Efficient transmission of a composite digital image may be accomplished by decomposing the image into different layers with different characteristics and then encoding each layer using a different method. As one example, an image may be separated into text and background layers that are then independently transformed and encoded.
One method of decomposing an image involves masking out the unwanted elements associated with a layer using a binary mask and transforming the remaining elements so that the masked elements do not need to be transmitted. Both the Discrete Cosine Transform (DCT) and the Discrete Wavelet Transform (DWT) have been adapted to support the transformation of arbitrarily-shaped images covered by a binary mask. However, the DWT generally result in higher image quality once an image has been decoded.
When wavelets are located entirely under a mask, coefficients resulting from a DWT transform may be set to zero or skipped during the coding process and the image may still be fully recovered at a remote system. In this case, the shape-adaptive DWT (SA-DWT) method enables the transform of an arbitrarily-shaped contiguous region that preserves self-similarity across sub-bands and the number of pixels in the original shape.
However in many image types, especially images comprising text, the image area is only partially masked.
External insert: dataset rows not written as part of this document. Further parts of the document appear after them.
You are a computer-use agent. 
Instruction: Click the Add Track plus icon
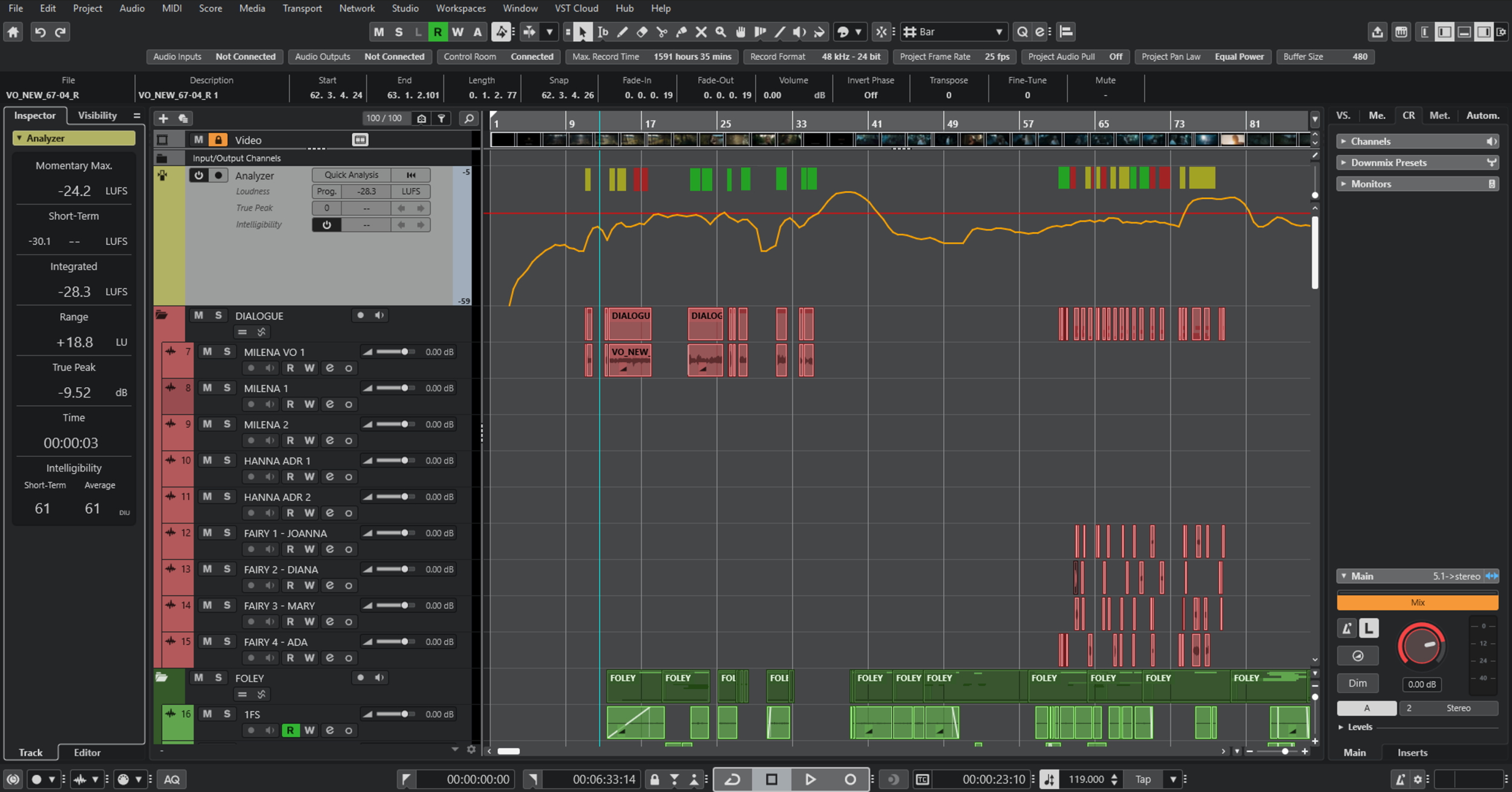163,119
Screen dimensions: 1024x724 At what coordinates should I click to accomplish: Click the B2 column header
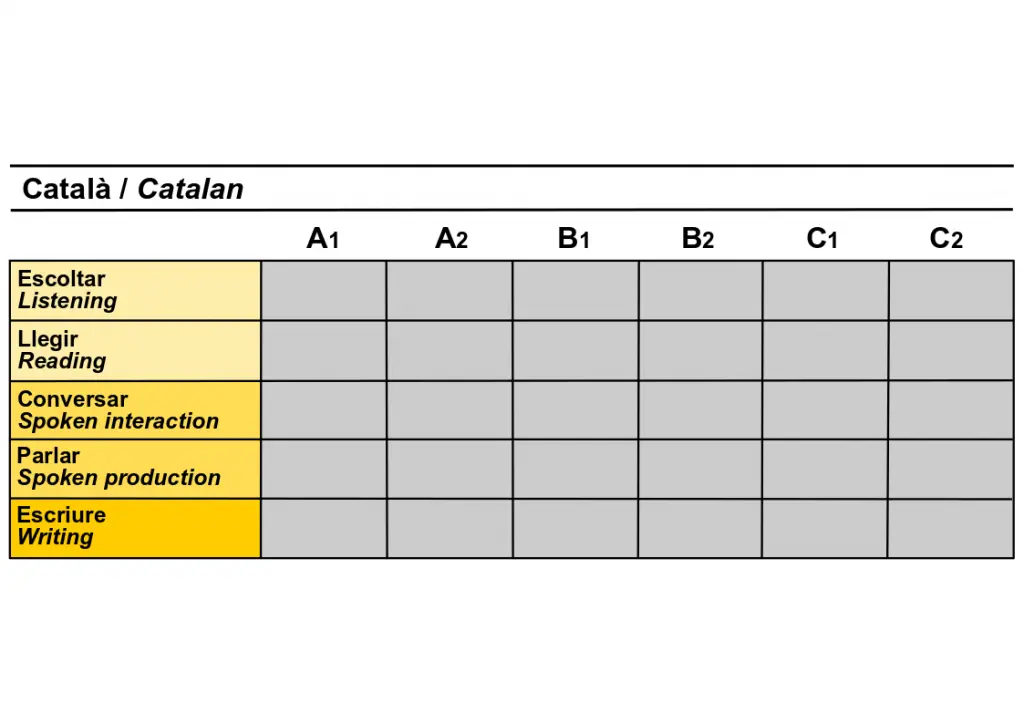(x=698, y=239)
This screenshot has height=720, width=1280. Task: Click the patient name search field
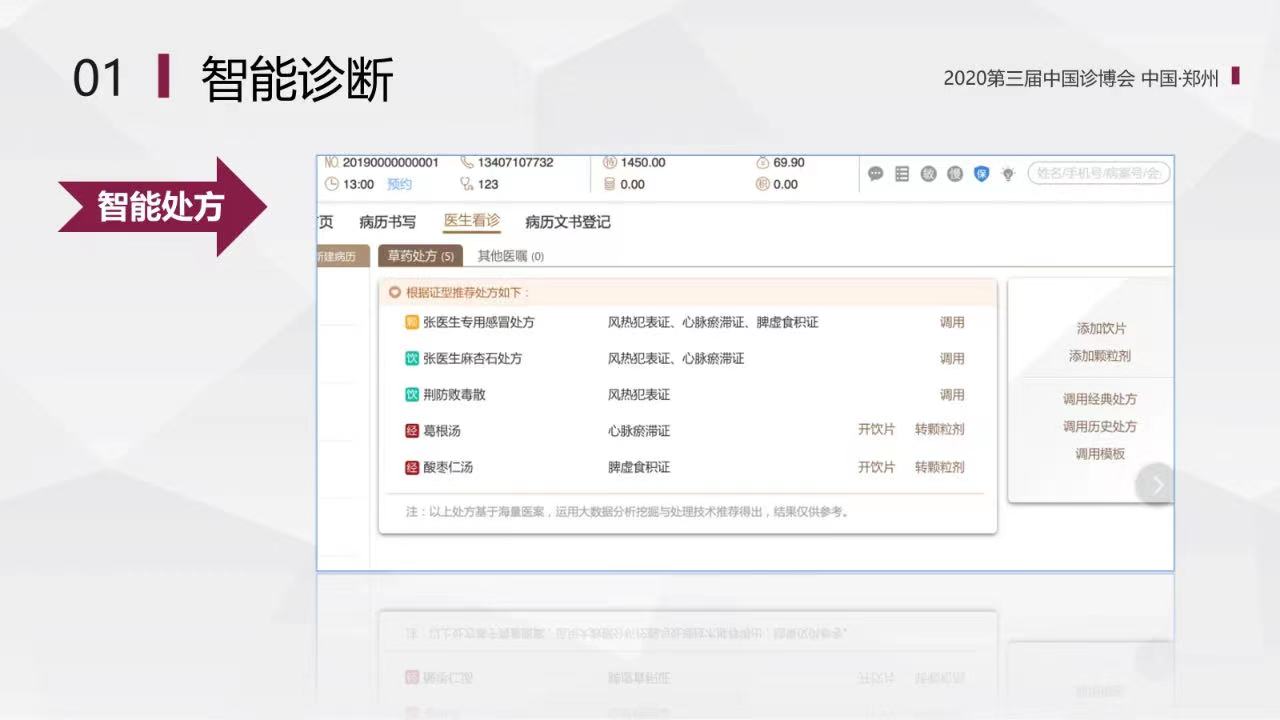pos(1099,173)
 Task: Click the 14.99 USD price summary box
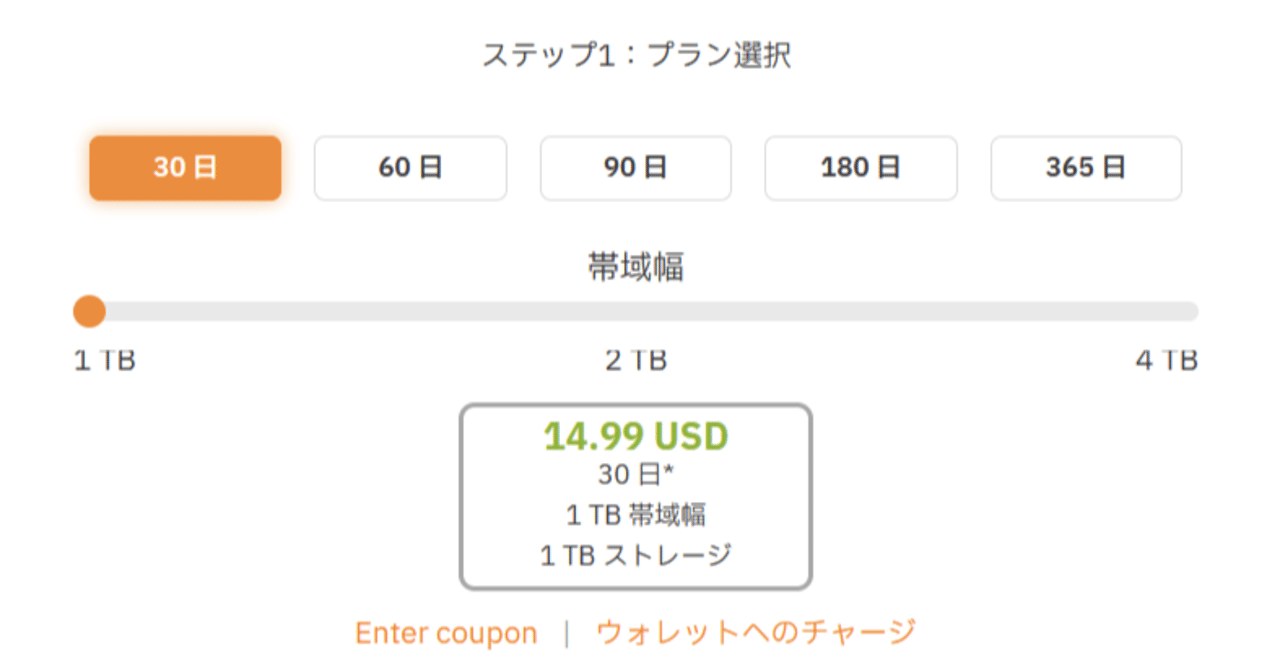636,494
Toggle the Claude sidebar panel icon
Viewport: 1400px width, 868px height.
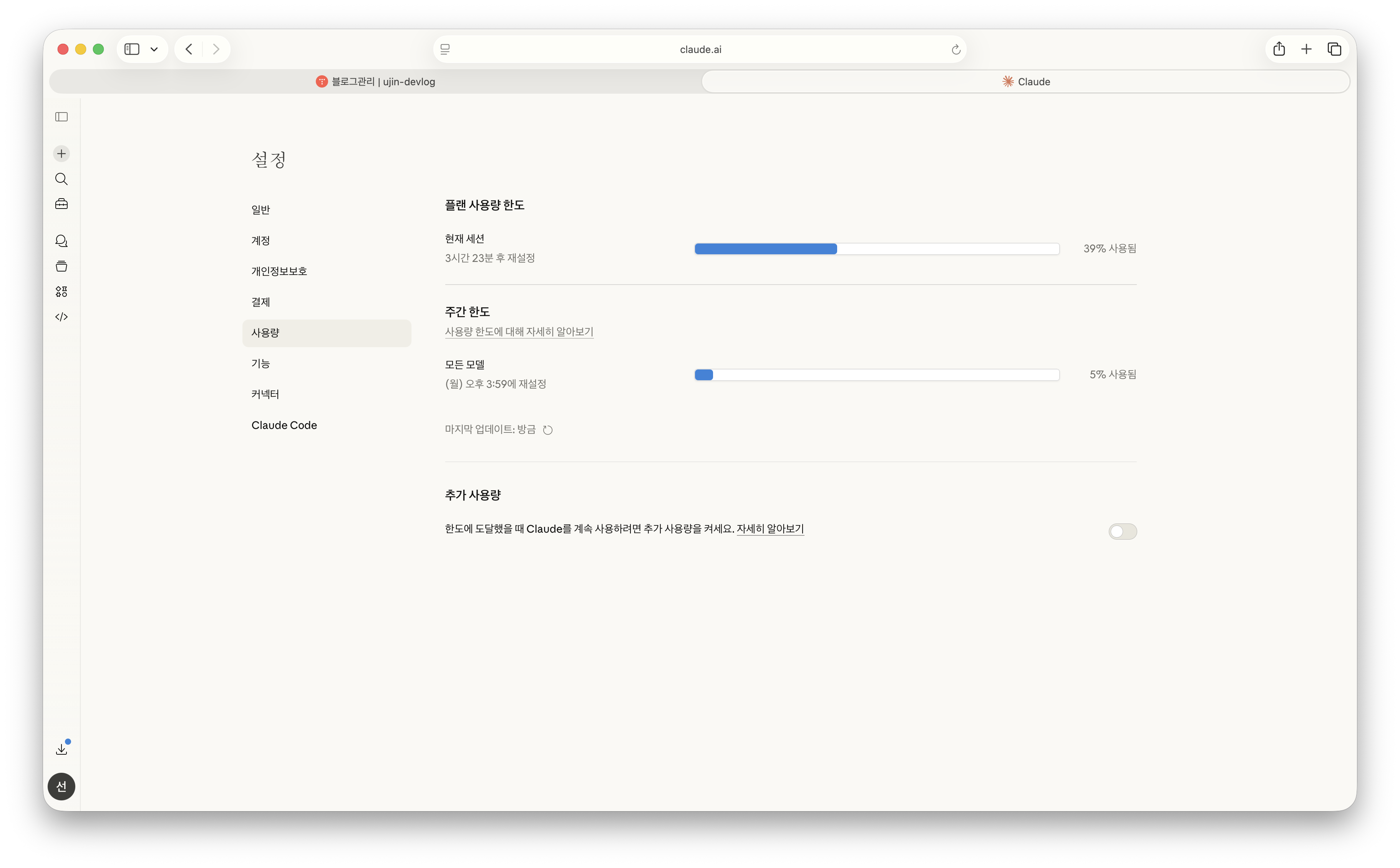(x=61, y=117)
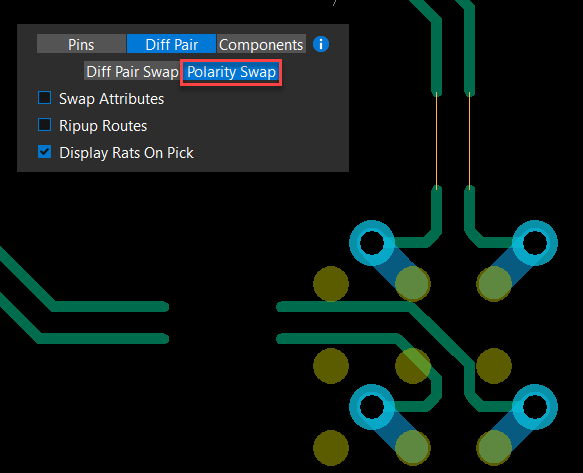Switch to the Components tab
This screenshot has width=583, height=473.
261,44
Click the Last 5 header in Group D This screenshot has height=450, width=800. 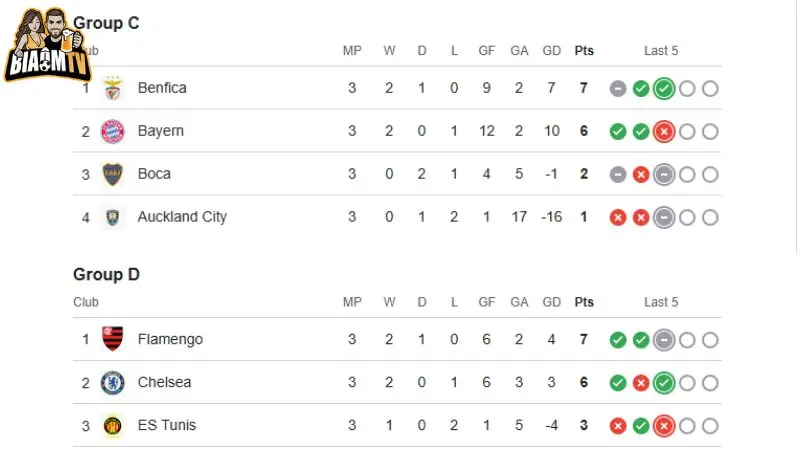pos(661,302)
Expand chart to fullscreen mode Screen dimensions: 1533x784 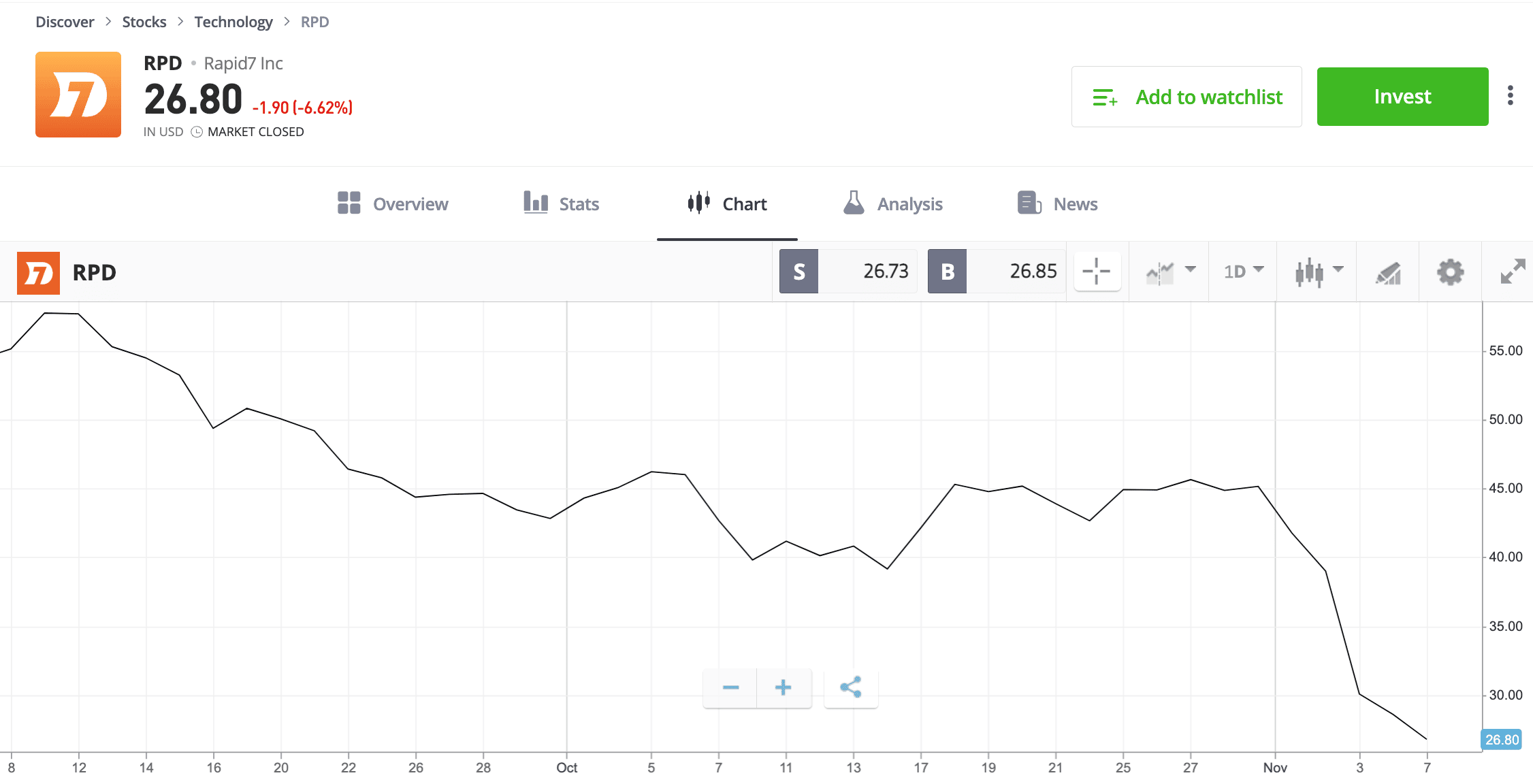point(1513,272)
This includes image areas associated with the smallest scale wavelet. In these situations, partially masked wavelet coefficients cannot simply be cancelled or skipped as this will affect the unmasked pixel values in the recovered image. Rather, the input image or transformed coefficients are adjusted to compensate for the masked pixels.
One approach involves filling masked areas of the image with hallucinated data such as the average value of adjacent pixels. However, hallucination methods increase the image size by adding more data. They also introduce discontinuities at the mask boundaries that blurs the output image.
Another method involves adjusting the masked coefficients by calculating a code efficient interpolation of visible pixels using methods such as Projection Onto Convex Sets (POCS). POCS generates a set of transform solutions and a sequence of data comparisons to determine the optimum transform. This method involves high computational effort. For example, the Déjà vu system was documented to takes 15 seconds on an SGI workstation. This high computation effort is inappropriate for real time image processing applications such as compression of image frames comprising rapidly-changing content.
Another approach is mask-dependent lifting. In this method, the availability of pixels for an input image as limited by the mask is evaluated. An appropriate polynomial wavelet function is then derived on a case-by-case basis and a linear combination of available unmasked neighboring pixels for both prediction and update steps of the lifting process is generated. When the lifting method is used for masked sets, the update coefficients are derived from modified predicted coefficients. A problem with this approach is that modified update values are used for each subsequent pass of the wavelet transform that increases the uncertainty in the low frequency components as the transform progresses.
In summary, existing methods for transforming partially masked images are not optimized to address requirements necessary for efficient transformation of high-accuracy real-time images.